_WHAT TO DO_
Count the lines in the items below that contain the string "table". Reply with the number only.

_ROWS_
******************************
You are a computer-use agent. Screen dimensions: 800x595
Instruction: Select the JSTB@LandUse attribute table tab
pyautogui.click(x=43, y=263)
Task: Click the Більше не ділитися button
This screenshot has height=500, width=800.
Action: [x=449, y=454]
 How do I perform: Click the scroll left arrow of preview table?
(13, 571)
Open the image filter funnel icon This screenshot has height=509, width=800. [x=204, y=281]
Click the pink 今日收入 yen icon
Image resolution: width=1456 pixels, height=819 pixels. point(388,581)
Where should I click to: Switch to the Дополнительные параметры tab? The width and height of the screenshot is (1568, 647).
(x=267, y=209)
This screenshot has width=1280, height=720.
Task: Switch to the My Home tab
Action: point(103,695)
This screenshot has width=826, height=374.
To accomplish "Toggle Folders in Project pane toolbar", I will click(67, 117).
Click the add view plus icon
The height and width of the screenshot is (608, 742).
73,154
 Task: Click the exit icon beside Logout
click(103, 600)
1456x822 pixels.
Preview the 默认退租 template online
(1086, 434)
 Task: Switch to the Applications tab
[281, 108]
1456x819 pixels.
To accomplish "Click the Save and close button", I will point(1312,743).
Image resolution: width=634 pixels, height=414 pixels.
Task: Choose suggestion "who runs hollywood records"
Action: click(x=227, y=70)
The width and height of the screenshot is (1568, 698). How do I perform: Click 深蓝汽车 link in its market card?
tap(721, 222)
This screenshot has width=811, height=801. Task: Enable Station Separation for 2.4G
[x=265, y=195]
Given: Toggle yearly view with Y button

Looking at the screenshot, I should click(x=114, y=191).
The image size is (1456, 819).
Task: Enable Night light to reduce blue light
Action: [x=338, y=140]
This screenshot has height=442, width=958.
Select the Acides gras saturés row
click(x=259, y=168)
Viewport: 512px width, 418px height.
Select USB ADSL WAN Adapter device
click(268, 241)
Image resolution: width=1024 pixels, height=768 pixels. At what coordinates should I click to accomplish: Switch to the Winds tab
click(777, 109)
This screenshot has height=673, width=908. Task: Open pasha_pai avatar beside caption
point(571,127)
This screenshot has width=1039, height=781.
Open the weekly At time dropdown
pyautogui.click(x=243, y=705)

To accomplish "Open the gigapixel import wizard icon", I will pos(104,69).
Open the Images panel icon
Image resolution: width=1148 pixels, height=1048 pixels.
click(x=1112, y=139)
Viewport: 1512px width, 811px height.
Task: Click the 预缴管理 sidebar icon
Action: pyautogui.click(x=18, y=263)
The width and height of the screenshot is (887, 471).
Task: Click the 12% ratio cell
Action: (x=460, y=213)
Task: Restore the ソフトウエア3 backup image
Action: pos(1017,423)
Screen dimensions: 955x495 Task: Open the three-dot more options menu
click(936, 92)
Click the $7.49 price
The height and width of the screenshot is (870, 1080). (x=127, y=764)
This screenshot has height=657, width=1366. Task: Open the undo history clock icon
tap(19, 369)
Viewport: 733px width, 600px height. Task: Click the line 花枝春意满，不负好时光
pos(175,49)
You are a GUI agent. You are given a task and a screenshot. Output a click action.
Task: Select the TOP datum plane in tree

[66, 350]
******************************
_WRITTEN REPLY_
2